● Task objective
Turn the lines from the one containing "Given: Click the" through the last line into a numbered list, skipping any blank lines.

Records provided start

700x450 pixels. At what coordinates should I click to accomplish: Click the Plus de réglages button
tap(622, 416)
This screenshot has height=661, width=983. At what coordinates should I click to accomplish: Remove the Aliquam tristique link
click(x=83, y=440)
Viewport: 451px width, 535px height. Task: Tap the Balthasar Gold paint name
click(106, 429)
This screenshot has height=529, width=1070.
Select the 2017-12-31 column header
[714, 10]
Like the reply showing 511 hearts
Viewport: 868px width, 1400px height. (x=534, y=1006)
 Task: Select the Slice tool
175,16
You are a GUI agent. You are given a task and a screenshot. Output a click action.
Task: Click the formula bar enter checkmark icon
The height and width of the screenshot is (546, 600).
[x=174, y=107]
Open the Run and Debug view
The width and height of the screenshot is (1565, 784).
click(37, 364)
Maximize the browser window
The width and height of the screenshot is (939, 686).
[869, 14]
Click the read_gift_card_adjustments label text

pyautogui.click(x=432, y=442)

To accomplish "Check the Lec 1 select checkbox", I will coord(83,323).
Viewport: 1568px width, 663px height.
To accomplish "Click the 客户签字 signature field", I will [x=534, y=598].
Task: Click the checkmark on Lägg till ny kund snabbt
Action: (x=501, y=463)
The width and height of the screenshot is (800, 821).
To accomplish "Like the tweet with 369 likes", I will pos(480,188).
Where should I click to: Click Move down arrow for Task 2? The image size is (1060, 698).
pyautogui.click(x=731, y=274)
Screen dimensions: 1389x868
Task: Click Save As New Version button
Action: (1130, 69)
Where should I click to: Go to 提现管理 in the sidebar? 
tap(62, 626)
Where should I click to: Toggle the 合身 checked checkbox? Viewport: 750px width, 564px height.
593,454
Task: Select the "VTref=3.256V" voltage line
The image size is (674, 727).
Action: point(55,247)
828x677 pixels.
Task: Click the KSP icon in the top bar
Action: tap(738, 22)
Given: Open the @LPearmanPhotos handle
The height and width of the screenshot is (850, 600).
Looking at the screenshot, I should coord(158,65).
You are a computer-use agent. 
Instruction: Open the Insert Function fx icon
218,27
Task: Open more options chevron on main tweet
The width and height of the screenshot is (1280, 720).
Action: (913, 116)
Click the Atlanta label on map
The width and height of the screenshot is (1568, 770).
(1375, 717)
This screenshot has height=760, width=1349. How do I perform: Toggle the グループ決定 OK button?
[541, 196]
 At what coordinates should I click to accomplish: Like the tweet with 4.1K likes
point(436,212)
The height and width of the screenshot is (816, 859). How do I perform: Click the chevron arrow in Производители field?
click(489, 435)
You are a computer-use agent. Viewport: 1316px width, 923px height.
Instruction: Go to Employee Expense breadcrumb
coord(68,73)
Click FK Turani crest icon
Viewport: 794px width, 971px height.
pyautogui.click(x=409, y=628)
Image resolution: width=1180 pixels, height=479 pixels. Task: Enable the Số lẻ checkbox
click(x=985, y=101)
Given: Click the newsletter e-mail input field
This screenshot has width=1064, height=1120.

Records provided end

● Exercise response
1. Given: Click the newsletter e-mail input field
2. This screenshot has width=1064, height=1120.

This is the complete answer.